- Ford and GM stocks were routed during the last two quarters of 2015, but are showing signs of recovery.
- The U.S. auto market itself has been close to peak sales of 18 million cars per month.
- Based on current sales and Ford's success in Europe, the stock could make a stable addition to your portfolio.
Both Ford Motor (NYSE:F) and General Motors (NYSE:GM) stocks were hammered during the latter half of last year as the market expected sales to drop off the cliff. However, despite being very close to peak sales of 18 million during that period, the U.S. auto market stayed resilient right through the first two quarters of 2016 - and both Ford and GM showed admirable stability in that time.
Though their stocks are yet to fully recover from the trouncing they received from the market, they have showed signs of leveling off. The industry itself has shown remarkable resilience despite being a seasonal one, not once breaking the lower support level of 16 million units per month, as you can see from the charts above.
For Ford, unfortunately, that has not translated into a proper pullback from their February 2016 lows. But the market itself has remained healthy, and Ford has really stepped up to the plate, with strong domestic sales for the first half of the year in comparison to their close rival General Motors.
The real threat to Ford’s sales performance is that it is almost completely dependent on U.S. sales to remain in the black. While their steady performance in that market this year has provided the breathing room for other divisions, one more unit is ramping up to reduce Ford's dependency on the U.S. market; and that’s Ford Europe.

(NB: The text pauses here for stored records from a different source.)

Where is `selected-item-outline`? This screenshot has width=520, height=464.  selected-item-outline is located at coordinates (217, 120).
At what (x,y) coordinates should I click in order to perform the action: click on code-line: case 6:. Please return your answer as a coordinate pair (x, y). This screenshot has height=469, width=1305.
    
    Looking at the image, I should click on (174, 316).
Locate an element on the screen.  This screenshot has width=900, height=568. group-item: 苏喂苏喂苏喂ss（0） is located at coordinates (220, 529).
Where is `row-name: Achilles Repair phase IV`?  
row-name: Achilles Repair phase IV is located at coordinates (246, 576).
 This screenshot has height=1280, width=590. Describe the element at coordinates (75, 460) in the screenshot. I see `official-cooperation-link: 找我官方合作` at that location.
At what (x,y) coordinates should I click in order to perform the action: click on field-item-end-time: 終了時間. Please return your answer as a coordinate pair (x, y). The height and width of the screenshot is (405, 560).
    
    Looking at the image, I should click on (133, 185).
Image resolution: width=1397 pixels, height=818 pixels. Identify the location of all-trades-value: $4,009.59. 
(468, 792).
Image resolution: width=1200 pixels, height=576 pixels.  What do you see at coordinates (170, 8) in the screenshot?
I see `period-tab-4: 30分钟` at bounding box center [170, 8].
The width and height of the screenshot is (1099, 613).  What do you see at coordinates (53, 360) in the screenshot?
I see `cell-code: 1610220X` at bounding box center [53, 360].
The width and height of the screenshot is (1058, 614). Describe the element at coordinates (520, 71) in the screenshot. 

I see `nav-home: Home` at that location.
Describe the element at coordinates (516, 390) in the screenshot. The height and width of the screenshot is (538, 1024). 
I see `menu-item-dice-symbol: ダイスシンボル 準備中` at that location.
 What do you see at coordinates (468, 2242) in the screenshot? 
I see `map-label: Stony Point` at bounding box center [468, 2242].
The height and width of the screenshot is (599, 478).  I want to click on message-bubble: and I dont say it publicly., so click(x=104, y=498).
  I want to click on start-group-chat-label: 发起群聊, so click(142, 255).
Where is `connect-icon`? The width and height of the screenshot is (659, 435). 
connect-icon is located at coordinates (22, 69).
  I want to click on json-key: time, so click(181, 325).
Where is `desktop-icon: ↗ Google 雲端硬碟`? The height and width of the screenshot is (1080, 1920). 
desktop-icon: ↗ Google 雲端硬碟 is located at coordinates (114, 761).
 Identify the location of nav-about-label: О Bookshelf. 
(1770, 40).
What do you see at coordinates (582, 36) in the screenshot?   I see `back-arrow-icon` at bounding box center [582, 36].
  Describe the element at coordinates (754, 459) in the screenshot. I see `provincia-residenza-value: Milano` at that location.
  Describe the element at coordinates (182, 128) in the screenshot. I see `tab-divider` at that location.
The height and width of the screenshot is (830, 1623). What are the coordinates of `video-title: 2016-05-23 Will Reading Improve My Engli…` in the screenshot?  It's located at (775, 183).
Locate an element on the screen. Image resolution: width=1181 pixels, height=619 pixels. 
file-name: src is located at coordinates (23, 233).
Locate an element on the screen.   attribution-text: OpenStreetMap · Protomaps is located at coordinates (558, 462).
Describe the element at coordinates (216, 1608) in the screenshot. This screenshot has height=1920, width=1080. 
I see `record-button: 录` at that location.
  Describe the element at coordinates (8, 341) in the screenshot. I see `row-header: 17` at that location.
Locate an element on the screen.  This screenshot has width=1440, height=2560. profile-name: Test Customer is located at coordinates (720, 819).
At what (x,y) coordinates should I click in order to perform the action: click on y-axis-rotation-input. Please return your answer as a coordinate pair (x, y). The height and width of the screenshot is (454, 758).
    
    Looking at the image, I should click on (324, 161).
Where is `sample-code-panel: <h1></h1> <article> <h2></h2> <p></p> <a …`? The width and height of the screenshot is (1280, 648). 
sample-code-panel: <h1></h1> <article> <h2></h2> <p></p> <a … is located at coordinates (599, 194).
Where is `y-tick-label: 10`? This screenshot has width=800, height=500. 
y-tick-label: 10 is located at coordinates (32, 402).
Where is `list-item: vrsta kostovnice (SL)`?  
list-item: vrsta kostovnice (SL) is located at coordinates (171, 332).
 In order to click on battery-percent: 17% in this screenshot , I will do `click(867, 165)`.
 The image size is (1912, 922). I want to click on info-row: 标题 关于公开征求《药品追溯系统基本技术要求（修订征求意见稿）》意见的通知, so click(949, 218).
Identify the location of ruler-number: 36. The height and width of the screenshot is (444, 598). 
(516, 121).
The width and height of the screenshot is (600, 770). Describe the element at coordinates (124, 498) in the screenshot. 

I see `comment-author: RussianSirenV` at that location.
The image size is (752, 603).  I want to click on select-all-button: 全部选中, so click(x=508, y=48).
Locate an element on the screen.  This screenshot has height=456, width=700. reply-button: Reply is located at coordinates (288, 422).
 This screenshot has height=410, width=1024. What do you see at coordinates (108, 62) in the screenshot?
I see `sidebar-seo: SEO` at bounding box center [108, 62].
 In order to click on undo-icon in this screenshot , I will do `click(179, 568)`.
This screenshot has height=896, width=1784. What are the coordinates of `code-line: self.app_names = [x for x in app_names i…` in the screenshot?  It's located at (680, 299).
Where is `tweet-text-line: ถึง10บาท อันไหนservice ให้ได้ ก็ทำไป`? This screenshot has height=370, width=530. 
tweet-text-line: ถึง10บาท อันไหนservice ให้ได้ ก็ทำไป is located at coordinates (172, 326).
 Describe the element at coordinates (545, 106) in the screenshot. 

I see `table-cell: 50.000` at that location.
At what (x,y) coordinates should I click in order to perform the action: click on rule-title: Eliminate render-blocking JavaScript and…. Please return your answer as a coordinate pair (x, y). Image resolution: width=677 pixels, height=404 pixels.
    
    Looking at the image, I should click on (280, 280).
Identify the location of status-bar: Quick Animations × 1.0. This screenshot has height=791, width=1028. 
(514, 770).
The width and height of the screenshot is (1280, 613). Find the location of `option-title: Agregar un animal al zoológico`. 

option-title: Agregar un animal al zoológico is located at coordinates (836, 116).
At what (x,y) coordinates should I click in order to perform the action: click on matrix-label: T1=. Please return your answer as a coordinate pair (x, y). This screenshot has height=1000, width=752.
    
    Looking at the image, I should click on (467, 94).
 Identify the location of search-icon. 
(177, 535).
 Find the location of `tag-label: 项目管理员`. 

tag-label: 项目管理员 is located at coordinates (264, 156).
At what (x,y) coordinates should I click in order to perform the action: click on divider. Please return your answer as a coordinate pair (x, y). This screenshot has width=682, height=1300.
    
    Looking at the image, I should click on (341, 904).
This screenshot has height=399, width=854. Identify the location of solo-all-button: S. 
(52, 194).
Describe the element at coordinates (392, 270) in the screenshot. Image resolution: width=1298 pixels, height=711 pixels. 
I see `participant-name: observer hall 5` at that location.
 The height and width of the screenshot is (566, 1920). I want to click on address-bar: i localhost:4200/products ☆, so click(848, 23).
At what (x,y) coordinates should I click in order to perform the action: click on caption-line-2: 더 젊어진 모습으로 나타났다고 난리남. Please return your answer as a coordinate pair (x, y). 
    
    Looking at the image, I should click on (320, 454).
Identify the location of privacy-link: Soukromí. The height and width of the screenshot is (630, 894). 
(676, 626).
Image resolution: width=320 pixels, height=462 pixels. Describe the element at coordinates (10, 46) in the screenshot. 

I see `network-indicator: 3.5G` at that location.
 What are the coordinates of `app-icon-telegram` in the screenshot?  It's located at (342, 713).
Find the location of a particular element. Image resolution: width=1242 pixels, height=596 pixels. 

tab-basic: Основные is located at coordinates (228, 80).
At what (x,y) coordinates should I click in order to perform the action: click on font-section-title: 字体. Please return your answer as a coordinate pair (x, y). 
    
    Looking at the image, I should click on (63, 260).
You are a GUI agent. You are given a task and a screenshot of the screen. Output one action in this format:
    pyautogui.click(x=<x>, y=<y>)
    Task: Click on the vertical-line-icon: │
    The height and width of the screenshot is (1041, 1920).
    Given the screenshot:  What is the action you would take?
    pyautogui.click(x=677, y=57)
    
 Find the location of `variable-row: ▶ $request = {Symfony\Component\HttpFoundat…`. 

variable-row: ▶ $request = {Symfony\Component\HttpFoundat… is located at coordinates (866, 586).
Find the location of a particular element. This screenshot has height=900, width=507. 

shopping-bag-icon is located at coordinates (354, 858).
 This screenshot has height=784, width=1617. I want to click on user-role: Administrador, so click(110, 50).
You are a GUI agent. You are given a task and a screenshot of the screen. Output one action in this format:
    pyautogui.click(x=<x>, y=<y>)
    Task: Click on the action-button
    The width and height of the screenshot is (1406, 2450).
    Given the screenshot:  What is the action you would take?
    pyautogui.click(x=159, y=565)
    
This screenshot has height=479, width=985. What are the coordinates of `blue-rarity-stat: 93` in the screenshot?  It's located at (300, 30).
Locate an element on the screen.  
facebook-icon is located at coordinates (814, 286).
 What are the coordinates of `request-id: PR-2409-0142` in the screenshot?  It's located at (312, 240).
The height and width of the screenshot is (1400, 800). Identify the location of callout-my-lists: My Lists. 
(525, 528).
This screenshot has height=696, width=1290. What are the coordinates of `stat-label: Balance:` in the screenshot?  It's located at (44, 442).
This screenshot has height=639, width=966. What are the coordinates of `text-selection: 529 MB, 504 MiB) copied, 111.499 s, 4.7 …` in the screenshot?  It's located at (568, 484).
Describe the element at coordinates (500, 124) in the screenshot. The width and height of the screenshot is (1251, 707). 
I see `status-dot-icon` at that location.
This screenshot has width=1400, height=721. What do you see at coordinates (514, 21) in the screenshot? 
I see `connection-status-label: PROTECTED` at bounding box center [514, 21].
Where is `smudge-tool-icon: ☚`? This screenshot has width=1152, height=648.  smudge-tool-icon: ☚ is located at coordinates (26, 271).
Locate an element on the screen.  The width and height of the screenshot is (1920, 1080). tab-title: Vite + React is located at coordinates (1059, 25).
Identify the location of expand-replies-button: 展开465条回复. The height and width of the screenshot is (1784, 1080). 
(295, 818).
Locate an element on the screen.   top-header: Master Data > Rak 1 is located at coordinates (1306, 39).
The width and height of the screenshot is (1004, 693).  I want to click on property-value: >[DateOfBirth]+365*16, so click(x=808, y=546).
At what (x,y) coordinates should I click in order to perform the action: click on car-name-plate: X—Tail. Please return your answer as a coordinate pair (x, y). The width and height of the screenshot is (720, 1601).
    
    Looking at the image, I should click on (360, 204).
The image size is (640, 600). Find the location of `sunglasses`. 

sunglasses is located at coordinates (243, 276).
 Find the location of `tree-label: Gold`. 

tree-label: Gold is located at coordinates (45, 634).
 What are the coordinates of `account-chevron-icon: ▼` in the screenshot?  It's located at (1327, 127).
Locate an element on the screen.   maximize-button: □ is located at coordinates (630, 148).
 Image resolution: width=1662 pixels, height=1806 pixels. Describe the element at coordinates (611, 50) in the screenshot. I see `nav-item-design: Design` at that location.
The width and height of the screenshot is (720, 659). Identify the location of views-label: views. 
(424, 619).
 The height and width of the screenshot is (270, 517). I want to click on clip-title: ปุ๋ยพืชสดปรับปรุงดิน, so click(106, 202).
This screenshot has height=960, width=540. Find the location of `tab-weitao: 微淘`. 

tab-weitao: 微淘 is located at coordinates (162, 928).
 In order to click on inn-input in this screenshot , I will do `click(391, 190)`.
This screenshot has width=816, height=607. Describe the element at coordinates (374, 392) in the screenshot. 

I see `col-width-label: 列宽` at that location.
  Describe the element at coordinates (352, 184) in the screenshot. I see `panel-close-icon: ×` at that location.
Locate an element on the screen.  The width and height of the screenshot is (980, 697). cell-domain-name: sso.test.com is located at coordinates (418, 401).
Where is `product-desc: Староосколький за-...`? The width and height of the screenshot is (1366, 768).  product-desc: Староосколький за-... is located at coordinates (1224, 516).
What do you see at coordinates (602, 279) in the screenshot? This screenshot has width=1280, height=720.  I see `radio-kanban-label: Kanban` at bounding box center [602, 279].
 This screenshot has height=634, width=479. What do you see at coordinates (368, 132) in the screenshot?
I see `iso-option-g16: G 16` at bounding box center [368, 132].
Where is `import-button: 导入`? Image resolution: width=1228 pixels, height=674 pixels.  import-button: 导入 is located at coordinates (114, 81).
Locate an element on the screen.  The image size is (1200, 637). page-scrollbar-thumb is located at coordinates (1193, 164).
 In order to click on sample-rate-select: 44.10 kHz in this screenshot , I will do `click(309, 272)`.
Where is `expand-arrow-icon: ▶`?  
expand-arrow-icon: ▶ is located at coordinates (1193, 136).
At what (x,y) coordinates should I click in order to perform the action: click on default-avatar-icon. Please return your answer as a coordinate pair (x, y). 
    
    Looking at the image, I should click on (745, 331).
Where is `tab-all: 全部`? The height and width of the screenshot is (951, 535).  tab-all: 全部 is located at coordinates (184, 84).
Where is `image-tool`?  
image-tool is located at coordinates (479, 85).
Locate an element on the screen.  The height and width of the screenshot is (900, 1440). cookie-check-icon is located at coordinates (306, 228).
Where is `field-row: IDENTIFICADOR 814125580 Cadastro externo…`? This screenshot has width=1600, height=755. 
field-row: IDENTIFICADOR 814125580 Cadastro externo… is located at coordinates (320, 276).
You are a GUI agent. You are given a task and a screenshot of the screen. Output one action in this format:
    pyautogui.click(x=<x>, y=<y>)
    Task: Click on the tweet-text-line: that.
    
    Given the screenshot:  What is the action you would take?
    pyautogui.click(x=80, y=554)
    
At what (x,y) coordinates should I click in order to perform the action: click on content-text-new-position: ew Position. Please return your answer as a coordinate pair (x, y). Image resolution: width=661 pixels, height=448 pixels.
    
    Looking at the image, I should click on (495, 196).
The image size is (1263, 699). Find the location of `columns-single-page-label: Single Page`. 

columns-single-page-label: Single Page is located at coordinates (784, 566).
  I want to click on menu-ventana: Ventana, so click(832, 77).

In the process, however, they’ve had to write off billions of dollars as the company embarked on an ambitious plan to turnaround their loss-making European unit.
Despite that, Ford has made a strong statement with its profitability in Europe. Compared to the number of vehicles sold in 2014, they sold about 10% more in 2015, which was one of the factors that led to their profitability in Q1 2016. In addition, several efficient initiatives and the off-loading of redundant personnel, equipment and facilities drove that efficiency to the point of making the division profitable after a long hiatus in the red.
As you can see in the chart below (read chart from right to left), they’ve managed to bring back their market share from the 7% - 7.2% range to around 7.6% - another feather in the cap of Ford Europe.
As of 2015, North America was wholly responsible for Ford being positive on profitability. Income before taxes was at $9.3 billion from the segment, while overall income before taxes was only $8.2 billion. Those losses came largely from the fact that Europe’s fortunes only turned around towards the end of the fiscal. In Q1 2016, however, Ford Europe proudly posted a modest but hugely significant income before taxes of $434 million.
The Investment Angle
While Ford’s performance has shown ample signs of recovery and even growth, the same cannot be said of their stock. This is not a stock that’s going to have a great growth even if Ford suddenly launches the cheapest 300-mile range electric vehicle in the world, for example; but it is a steady stock with decent and growing dividends that they reinstated after the great recession.
The U.S. market is stable for Ford now, and their Europe division is starting to get back its mojo, so things look fairly positive for the company for the rest of the year and possibly into 2017. The auto industry itself is a cyclic one, and Ford is subject to those same vagaries. Your best bet would be to buy on the lows, and that’s whenever it gets closest to its most recent low of $11.17 set on February 11, 2016.